No wimps, no gangstas: Wyclef(left), Lauryn (center) and Pras are killing us softly WELCOME TO GHETTO TOWN!" yelled Wyclef Jean of Fugees, onstage at L.A.'s House of Blues. The date was April 1, the 12th anniversary of Marvin Gaye's death, and Wyclef played a verse or two of Gaye's consciousness-raising 1971 hit, "What's Going On." "Take a moment to remember him," Wyclef told the audience. "He's our history." After the warm-up, Fugee bandmates Lauryn Hill and Prakazrel Michel came onstage. "Fu-Gee-La," the band's current single, was a slightly eerie take on Teena Marie's 1988 soul hit "Ooo La La La." Hill, the most powerful new voice in rap, elevated Roberta Flack's '70s classic "Killing Me Softly" into a modern street epic about lives gone wrong. The band closed with a regrooved version of John Lennon's "Imagine." History had become now.
Fugees' cunning combination of rap and R&B, of soul sentiment and urban blast, is not exactly revolutionary, but it's just what the world needs right now. Their top 5 album "The Score" has gone gold; in one recent week it sold more copies than the band's 1993 debut, "Blunted on Reality," sold in three whole years. Maybe it's Hill's irresistibly cute looks-her fabulousness spills out all over the video for "Fu-GeeLa." Maybe it's really time for an alternative to gangsta rap-one that avoids the wimpiness that brought down Arrested Development. Either way, from "Killing Me Softly" to sharp originals like "The Score," Fugees are bringing something much needed to rap. "We're trying to do something positive with the music because it seems like only the negative is rising to the top these days," says Hill. "It only takes a drop of purity to clean a cesspool."

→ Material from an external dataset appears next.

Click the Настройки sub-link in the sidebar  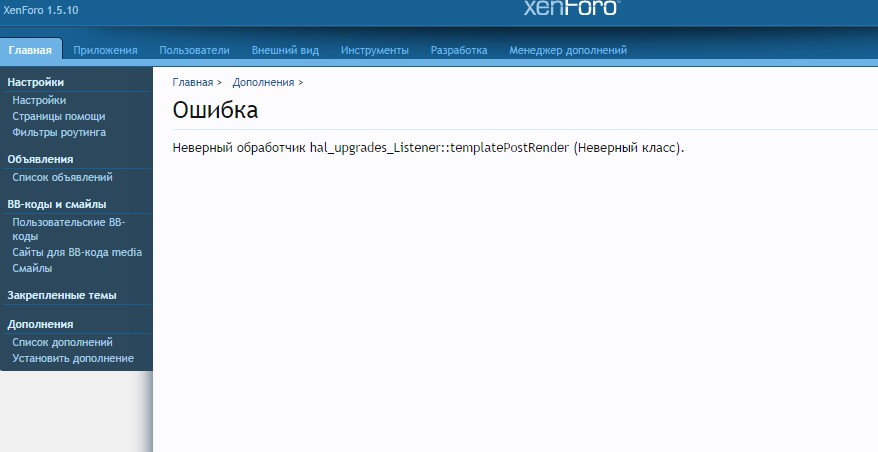point(39,100)
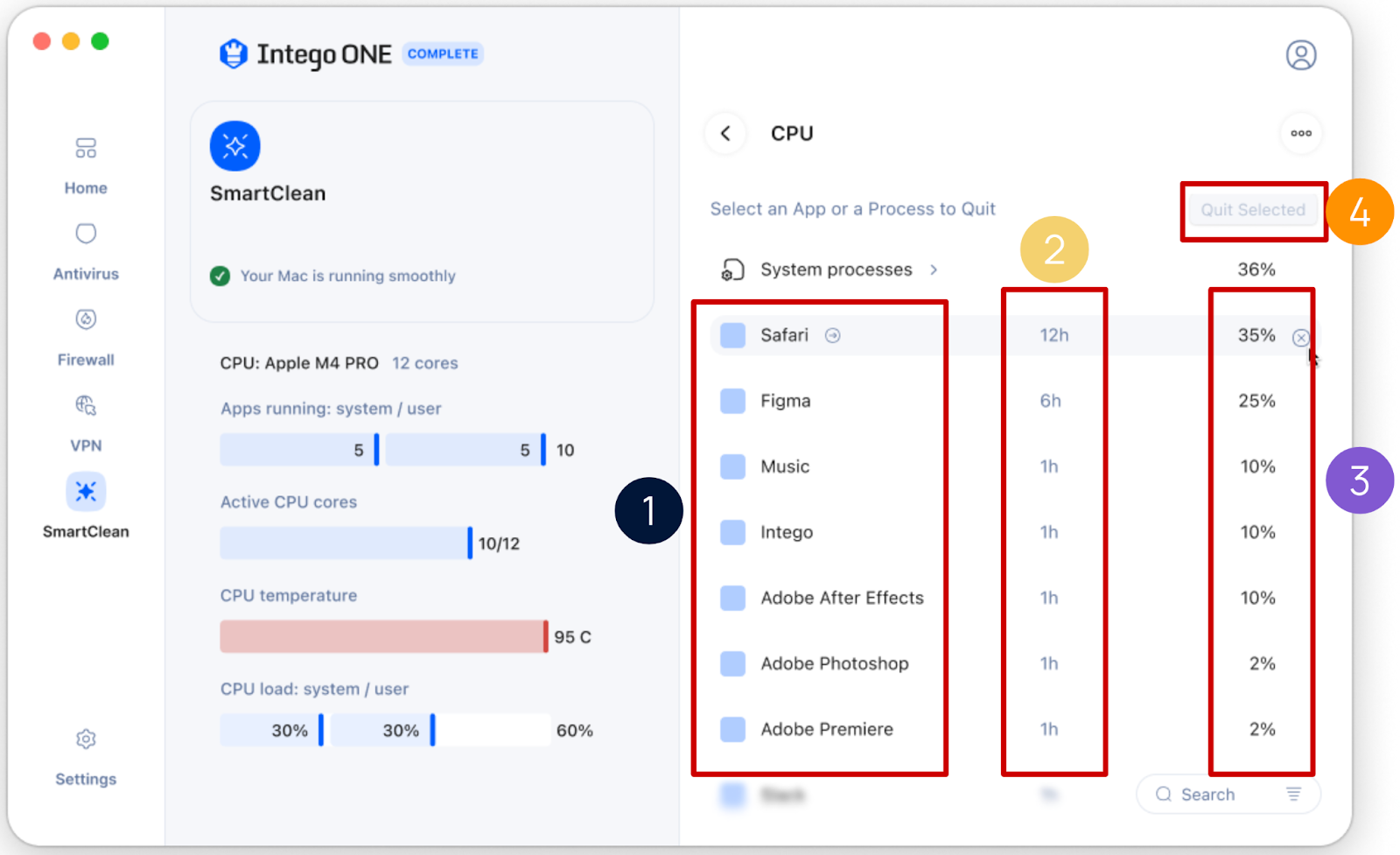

Formed in the late '80s, Fugees (short for Refugee Camp) began experimenting with all types of music in high school. Hill, now a sophomore at Columbia, grew up in the Jersey suburbs listening to Flack and Donny Hathaway; her father was a local nightclub singer. Wyclef, who moved to the United States from Haiti when he was 8, played in a reggae band with his cousin Pras Michel. Hill initially joined as a singer, but she learned to rap, too. "They told me to listen to Salt-n-Pepa and MC Lyte," she remembers, "but I was like, 'I'm listening to the male rappers like Ice Cube.' That's where I got my flow from." While Pras worked at a supermarket, Hill picked up extra cash acting (she had a role in the film "Sister Act 2"). But don't start thinking this is the Lauryn show. Fugees are a group thing. "When we started, we were mindful of trying to incorporate all our backgrounds into the sounds," says Wyclef. "Black people are a diverse group, so it's important that it all gets in. That's why our sound is different. We're different."